All datasets are publicly available under CC BY-NC licence and can be accessed at Here.
Reddit
Reddit is a bipartite interaction graph, consisting of one month of posts made by users on subreddits. Users and subreddits are
nodes, and egdes are interactions of users writing posts to subreddits. The text of each post is converted into LIWC-feature vector as an edge feature of length 172.
This public dataset gives 366 true labels among 672,447 interactions, and those true label are ground-truth labels of banned users from Reddit.
The temporal distribution of Reddit.
Wikipedia
Wikipedia is a bipartite interaction graph, and contains one month of edits made by editors.
This public dataset selects the 1,000 most edited pages as items and editors who made at least 5 edits as users over a month. Editors and pages are nodes, and edges are interactions of editors editing on pages. Edge features of length 172 are interaction edits converted into LIWC-feature vectors. Wikipedia dataset treats 217 public ground-truth labels of banned users from 157,474 interactions as positive labels.
The temporal distribution of Wikipedia.
MOOC
MOOC
is a bipartite MOOC online network
of students and online course content units.
into LIWC-feature vectors.
Students and courses are nodes, and edges with features of length 4 are interactions of user viewing a video, submitting an answer, etc.
This public dataset treats 4,066 dropout events out of 411,749 interactions as positive labels.
The temporal distribution of MOOC.
LastFM
LastFM
is a user-song bipartite network.
Users and songs are nodes, and edges are user-listens-song interactions.
This public dataset includes 1,293,103 interactions between all 1000 users and the 1000 most listened songs.
The temporal distribution of LastFM.
Enron
Enron
is an email communication network that collects about half a million emails over several years.
Nodes of the network are email addresses, and edges are email communication between accounts.
The temporal distribution of Enron.
SocialEvo
SocialEvo
is a network in which experiments are conducted to closely track the everyday life of a whole undergraduate dormitory with mobile phones.

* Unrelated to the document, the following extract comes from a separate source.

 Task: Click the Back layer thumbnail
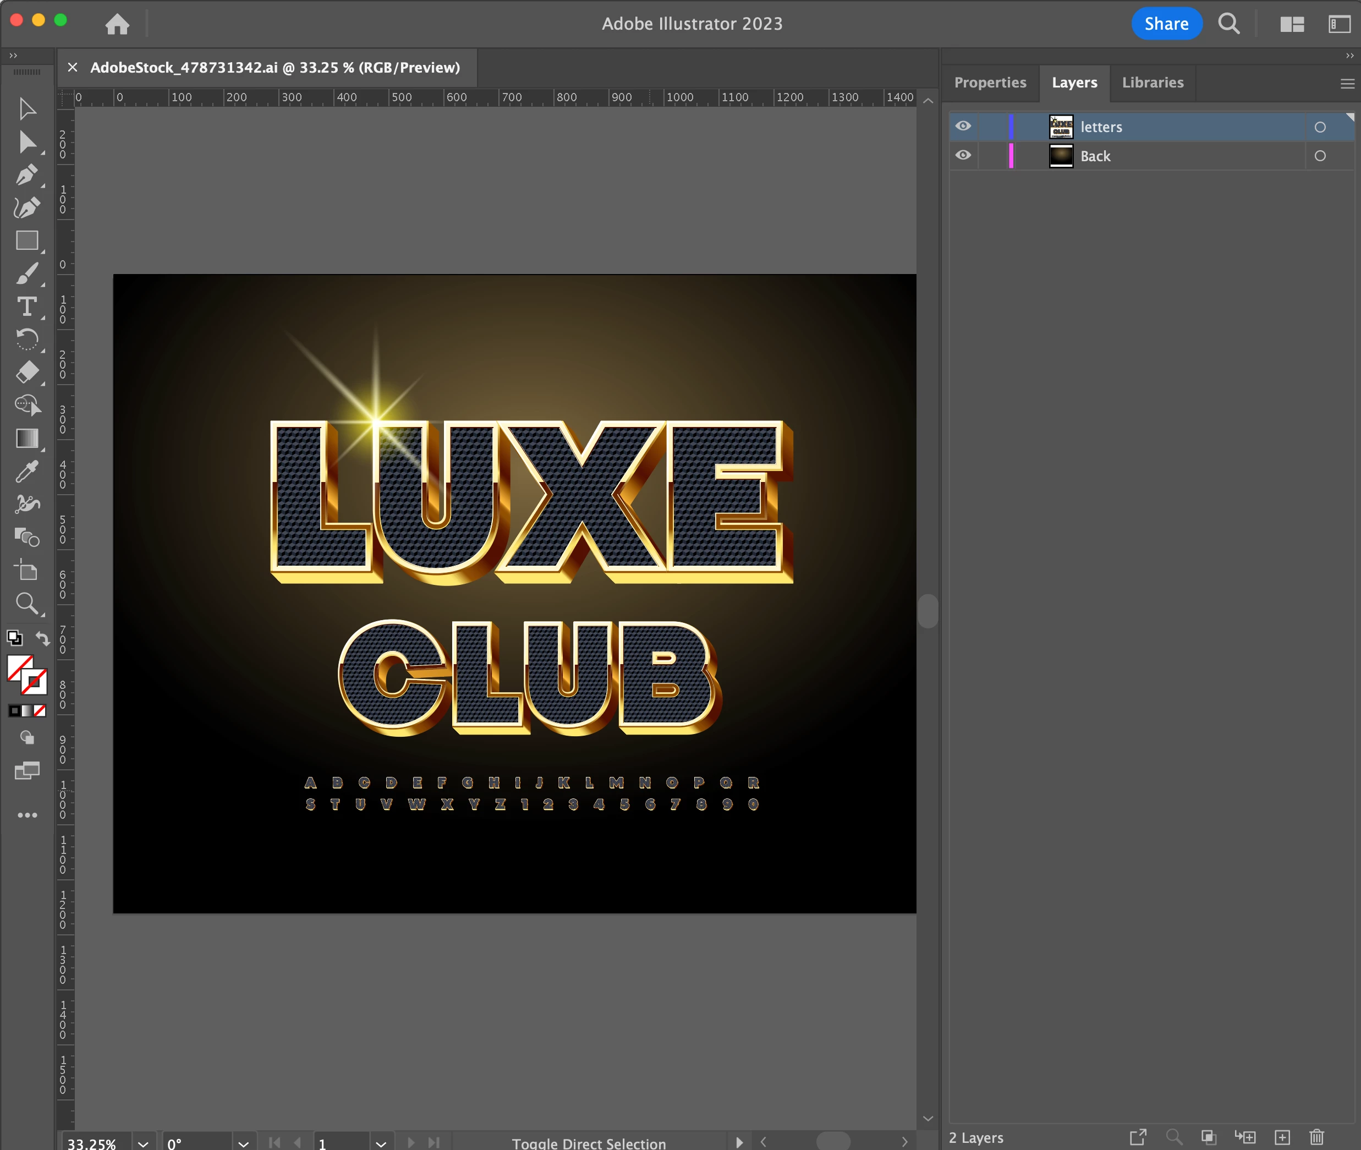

This public dataset is collected by a cell phone application every six minutes, and contains physical proximity and location between students living in halls of residence.
The temporal distribution of SocialEvo.
UCI
UCI
is an email communication network that collects about half a million emails over several years.
Nodes of the network are email addresses, and edges are email communication between accounts.
The temporal distribution of UCI.
CollegeMsg
CollegeMsg
is provided by the SNAP team of Stanford.
This dataset is derived from the facebook-like social network introduced in dataset UCI.
The SNAP team has parsed it to a temporal network. Each edge has 172 features.
The temporal distribution of CollegeMsg.
CanParl
CanParl
is a Canadian parliament bill voting
network extracted from open website.
Nodes are members of parliament (MPs), and edges are the interactions between MPs from 2006 to 2019.
The temporal distribution of CanParl.
Contact
Contact
is a temporal and weighted network of physical proximity among the participants.
Nodes are participant and edges are proximity events between the study participants.
Edge features indicate the physical proximity between participants.
The temporal distribution of Contact.
Flights
Flights
is a weighted flight network.
Nodes are airports, and edges are tracked flights.
The weights of edges indicate the
number of flights between two given airports within a day.
The temporal distribution of Flights.
UNTrade
UNTrade
is a food and agriculture trading weighted network among 181 nations over 30 years.
Nodes are countries, and edges are tradings between two countries.
The weights of edges are the total sum of normalized
agriculture import or export values between two given countries.
The temporal distribution of UNTrade.
USLegis
USLegis
is a senate co-sponsorship network that examines the social relations of legislators in their
co-sponsorship relationships on bills.
Nodes are congress members, and edge weights are the number of times that two members of
congress co-sponsor a bill in a given congress.
The temporal distribution of USLegis.
UNVote
UNVote
is a weighted network of roll-call votes in the UN General Assembly 1946-2021.
Nodes are nations, and edge weights are the number of times both nations have voted "yes" to an item.
The temporal distribution of UNVote.
Taobao
Taobao
is a subset of the Taobao user behavior dataset intercepted based on the period 8:00 to 18:00 on 26 November 2017.
This public dataset is a user-item
bipartite network.
Nodes are users and items, and edges are behaviors between users and items, such as favor, click, purchase, and add an item to shopping cart.
Each edge has 4 features, corresponding to 4 different types of behaviors.